Grassley voted for the trillion dollar nightmare first time it was teed up. I already sent a note to him. Not a conservative. A sell out...

Ernst will justify it as being "good for Iowa"...

More of the same. $%^* 'em all.

 

Now we're pretty much in agreement. Crooks, thieves and liars. Starting from the school board up, on both sides of the isle. There are no libs or conservatives there. It's all a good show but when push comes to shove, enough of them always find themselves in agreement. Coincidence? I don't think so.

Posted

Now we're pretty much in agreement. Crooks, thieves and liars. Starting from the school board up, on both sides of the isle. There are no libs or conservatives there. It's all a good show but when push comes to shove, enough of them always find themselves in agreement. Coincidence? I don't think so.

 

And scoundrels.

Posted

Juris Doctors, people who swim in shit for money. 41% of them for the current session. 

 

How many in the House and Senate have a net worth of more than, say, $5m? 

Posted

How many in the House and Senate have a net worth of more than, say, $5m?

_ACTIVITY:_
Please transcribe the forum thread about Grassley, Ernst and Congress word for word, from start to finish.

_DATASET EXCERPTS:_
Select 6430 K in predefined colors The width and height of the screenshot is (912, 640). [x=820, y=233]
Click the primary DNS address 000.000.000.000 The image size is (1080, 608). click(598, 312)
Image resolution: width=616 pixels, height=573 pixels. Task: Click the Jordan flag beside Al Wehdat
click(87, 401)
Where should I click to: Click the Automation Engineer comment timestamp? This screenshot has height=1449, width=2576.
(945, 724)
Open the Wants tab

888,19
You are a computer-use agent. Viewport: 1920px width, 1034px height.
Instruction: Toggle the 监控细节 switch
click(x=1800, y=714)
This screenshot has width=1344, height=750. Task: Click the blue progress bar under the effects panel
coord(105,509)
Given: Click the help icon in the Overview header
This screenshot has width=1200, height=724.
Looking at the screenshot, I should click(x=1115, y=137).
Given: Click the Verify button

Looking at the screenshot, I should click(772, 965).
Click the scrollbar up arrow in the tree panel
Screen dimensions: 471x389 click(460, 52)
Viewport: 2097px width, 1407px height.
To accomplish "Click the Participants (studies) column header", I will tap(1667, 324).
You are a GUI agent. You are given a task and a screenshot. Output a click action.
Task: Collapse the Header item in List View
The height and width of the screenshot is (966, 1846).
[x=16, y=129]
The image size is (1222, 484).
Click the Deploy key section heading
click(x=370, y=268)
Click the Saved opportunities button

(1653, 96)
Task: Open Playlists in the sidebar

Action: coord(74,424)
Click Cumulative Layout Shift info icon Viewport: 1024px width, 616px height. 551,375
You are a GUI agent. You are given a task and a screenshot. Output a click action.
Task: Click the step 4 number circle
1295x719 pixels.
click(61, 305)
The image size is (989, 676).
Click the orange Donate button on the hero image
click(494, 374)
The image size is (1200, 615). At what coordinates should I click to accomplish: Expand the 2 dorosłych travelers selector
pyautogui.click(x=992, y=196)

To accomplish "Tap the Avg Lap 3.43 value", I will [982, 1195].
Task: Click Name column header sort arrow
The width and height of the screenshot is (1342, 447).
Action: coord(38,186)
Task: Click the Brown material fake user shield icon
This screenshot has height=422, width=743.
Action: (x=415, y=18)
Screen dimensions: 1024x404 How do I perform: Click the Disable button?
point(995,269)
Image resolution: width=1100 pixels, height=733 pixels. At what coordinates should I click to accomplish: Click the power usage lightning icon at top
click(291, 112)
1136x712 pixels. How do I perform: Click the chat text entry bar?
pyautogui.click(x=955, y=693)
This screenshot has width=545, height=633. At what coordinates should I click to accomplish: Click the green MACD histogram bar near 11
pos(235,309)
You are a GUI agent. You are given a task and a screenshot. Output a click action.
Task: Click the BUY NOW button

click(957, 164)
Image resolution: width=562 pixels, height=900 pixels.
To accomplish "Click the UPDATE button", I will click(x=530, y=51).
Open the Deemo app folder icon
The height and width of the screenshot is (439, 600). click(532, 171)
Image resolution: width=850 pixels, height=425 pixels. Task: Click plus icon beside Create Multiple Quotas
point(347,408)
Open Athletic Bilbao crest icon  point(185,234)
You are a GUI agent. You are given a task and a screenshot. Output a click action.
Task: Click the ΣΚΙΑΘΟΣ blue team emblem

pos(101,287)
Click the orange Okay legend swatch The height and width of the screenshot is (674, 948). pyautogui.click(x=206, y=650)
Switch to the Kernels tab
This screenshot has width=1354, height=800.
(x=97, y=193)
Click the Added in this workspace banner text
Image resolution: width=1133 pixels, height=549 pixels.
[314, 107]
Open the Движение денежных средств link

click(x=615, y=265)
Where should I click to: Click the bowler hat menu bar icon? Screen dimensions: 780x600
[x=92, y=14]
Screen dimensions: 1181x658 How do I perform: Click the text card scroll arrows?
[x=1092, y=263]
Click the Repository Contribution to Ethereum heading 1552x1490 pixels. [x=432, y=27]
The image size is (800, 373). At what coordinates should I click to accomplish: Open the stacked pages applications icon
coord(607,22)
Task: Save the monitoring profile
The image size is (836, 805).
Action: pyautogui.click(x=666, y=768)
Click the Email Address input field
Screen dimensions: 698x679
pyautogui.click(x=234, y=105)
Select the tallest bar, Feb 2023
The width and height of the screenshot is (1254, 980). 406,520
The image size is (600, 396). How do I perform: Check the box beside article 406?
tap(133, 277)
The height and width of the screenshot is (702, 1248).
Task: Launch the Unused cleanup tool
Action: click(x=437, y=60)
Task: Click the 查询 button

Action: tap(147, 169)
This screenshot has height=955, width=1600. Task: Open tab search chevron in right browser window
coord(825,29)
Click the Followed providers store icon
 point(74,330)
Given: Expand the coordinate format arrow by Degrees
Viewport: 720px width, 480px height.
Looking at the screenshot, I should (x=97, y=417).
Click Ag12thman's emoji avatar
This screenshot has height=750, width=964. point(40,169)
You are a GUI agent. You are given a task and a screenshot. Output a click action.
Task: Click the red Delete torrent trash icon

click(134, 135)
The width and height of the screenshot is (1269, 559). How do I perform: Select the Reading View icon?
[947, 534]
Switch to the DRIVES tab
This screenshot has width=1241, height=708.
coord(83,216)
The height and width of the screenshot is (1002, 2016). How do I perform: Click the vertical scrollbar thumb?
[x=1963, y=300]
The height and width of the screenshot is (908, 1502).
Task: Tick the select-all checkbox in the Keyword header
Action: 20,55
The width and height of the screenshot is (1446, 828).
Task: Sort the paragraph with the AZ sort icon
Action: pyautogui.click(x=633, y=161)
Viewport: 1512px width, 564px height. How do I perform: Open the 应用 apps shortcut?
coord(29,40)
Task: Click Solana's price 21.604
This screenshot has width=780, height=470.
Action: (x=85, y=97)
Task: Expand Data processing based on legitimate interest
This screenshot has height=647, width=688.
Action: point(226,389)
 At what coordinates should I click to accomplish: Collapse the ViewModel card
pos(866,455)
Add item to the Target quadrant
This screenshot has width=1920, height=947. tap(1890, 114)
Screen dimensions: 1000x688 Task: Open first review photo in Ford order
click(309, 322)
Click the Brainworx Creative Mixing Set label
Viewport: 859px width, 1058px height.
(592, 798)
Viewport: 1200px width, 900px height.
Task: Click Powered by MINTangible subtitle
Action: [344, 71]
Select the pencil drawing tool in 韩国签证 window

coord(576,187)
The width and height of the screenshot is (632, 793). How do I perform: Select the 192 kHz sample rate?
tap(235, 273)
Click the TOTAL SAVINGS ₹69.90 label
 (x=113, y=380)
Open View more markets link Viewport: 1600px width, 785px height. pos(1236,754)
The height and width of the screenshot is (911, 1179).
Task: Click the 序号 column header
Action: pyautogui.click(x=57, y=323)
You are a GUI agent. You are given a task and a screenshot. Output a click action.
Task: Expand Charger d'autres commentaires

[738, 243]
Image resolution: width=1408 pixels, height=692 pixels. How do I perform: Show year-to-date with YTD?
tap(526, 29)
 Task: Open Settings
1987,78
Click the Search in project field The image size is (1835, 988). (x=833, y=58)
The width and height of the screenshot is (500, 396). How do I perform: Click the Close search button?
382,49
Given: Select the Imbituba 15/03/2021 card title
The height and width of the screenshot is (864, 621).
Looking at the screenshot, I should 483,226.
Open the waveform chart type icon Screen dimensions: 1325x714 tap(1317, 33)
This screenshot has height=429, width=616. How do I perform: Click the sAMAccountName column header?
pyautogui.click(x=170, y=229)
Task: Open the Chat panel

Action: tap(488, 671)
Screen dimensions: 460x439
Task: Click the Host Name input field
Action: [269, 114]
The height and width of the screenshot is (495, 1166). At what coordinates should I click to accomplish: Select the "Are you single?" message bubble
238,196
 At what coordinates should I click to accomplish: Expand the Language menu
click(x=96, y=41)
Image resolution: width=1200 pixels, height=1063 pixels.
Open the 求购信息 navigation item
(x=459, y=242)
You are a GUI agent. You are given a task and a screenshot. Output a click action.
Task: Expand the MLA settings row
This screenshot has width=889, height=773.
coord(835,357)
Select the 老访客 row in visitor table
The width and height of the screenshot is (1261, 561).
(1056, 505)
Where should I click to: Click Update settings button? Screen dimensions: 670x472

_WORKED SOLUTION:_
Grassley voted for the trillion dollar nightmare first time it was teed up. I already sent a note to him. Not a conservative. A sell out...

Ernst will justify it as being "good for Iowa"...

More of the same. $%^* 'em all.

 

Now we're pretty much in agreement. Crooks, thieves and liars. Starting from the school board up, on both sides of the isle. There are no libs or conservatives there. It's all a good show but when push comes to shove, enough of them always find themselves in agreement. Coincidence? I don't think so.

Posted

Now we're pretty much in agreement. Crooks, thieves and liars. Starting from the school board up, on both sides of the isle. There are no libs or conservatives there. It's all a good show but when push comes to shove, enough of them always find themselves in agreement. Coincidence? I don't think so.

 

And scoundrels.

Posted

Juris Doctors, people who swim in shit for money. 41% of them for the current session. 

 

How many in the House and Senate have a net worth of more than, say, $5m? 

Posted

How many in the House and Senate have a net worth of more than, say, $5m?